◆ Actions to take
1 – Answer these from the text on obsessional traits:
(a) Who thought that if he had a neurosis, it would probably be of the obsessional kind?
(b) What does an exaggerated drive toward mastery, control and order destroy?
(c) What forms may obsessive compulsive symptoms take?
2 – Translate this sentence from the text on obsessional traits into Spanish: "It helps us to persevere and to focus on the task at hand."
3 – Please print the part of the text on obsessional traits that opens with the words containing "In order to" and closes with "the obsessional kind.".

◆ Text shown
---*---

In order to achieve and do well at something we probably all need to be a bit ‘obsessional’ at times. It helps us to persevere and to focus on the task at hand. In fact many people of considerable intellectual achievement are somewhat obsessional. Freud himself thought that if he was suffering from a neurosis it probably would be of the obsessional kind.

However, whilst the drive towards attaining mastery, control and order is valuable when in moderation, when it is exaggerated it is destructive of spontaneity. Trying to manage and control an external and internal world that is perceived to be dangerous, the individual may become preoccupied with the illusion of creating a future where everything is safe, understood and predictable. This happens at the expense of living in the here and now.

It is when the above dynamics are magnified that we may speak of somebody suffering from OCD (Obsessive-Compulsive Disorder). Obsessive compulsive symptoms may take the form of unwanted thoughts, ruminating thoughts, or ritual actions, which the person feels compelled to do against their will.

---*---

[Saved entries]

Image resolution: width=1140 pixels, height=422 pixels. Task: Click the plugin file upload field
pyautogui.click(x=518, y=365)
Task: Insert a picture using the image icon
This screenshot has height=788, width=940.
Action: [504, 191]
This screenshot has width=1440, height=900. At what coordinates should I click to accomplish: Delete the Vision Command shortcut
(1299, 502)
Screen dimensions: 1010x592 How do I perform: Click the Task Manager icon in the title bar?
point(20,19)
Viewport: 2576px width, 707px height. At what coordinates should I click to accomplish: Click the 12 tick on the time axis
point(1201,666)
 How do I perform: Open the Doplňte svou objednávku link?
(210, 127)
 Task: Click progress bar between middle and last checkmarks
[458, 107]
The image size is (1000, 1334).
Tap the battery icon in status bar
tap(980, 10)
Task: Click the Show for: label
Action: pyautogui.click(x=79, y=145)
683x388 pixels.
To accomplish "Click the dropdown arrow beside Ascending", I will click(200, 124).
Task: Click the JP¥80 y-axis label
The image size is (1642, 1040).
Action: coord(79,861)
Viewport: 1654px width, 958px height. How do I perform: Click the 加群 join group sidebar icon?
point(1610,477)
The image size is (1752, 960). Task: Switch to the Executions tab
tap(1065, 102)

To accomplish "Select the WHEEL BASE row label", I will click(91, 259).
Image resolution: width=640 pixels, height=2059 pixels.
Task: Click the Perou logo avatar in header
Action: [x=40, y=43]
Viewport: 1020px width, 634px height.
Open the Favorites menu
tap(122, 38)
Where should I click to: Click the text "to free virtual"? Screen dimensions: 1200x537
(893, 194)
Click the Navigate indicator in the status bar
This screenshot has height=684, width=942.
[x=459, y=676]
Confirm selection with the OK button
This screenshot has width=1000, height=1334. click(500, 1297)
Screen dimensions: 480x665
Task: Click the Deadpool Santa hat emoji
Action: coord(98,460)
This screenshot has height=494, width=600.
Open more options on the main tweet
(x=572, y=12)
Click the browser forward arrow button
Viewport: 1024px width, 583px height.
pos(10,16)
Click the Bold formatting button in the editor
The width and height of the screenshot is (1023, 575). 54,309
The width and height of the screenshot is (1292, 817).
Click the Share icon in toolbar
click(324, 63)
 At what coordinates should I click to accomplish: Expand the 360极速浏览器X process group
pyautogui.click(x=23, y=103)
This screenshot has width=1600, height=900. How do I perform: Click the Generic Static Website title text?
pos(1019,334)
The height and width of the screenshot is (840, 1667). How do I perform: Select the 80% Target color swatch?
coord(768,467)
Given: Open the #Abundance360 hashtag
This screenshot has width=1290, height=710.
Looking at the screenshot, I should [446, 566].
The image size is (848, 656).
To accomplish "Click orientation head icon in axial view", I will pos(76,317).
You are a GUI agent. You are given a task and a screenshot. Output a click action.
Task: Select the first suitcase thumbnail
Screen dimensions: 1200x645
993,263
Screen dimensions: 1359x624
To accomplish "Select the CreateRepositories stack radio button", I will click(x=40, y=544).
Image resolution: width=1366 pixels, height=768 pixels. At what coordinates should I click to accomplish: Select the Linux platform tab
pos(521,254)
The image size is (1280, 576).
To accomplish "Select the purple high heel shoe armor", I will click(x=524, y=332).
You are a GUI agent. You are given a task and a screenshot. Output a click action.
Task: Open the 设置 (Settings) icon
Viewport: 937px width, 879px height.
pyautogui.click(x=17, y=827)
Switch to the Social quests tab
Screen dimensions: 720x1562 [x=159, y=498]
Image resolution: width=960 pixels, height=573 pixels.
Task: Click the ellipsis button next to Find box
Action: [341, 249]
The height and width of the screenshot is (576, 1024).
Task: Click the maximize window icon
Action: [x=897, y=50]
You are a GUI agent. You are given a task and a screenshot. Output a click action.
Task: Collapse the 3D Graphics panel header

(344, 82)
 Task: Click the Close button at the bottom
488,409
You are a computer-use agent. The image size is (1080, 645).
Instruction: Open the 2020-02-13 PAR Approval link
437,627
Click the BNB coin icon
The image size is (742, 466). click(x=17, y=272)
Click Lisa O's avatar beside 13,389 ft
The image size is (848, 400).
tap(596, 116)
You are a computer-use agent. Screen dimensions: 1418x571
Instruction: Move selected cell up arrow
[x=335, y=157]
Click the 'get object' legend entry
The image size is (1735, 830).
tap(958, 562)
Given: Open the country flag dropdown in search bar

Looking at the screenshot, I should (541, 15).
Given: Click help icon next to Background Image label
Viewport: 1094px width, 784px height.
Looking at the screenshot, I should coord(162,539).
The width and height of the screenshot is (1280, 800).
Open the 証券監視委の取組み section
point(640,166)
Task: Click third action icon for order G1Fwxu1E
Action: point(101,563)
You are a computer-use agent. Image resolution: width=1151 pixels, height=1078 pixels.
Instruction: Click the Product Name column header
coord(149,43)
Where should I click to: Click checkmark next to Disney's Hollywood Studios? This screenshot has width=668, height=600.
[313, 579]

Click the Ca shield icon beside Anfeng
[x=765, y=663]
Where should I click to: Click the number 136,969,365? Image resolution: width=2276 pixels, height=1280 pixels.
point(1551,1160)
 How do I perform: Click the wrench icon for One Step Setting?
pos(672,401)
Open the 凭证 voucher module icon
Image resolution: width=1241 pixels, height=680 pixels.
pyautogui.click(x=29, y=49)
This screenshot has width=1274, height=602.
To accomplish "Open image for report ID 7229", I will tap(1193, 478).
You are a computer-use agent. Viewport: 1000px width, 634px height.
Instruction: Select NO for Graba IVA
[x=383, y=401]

---*---

◆ Results in order
1 –
(a) Freud.
(b) Spontaneity.
(c) Unwanted thoughts, ruminating thoughts, or ritual actions.

2 – Nos ayuda a perseverar y a concentrarnos en la tarea que tenemos entre manos.

3 –
In order to achieve and do well at something we probably all need to be a bit ‘obsessional’ at times. It helps us to persevere and to focus on the task at hand. In fact many people of considerable intellectual achievement are somewhat obsessional. Freud himself thought that if he was suffering from a neurosis it probably would be of the obsessional kind.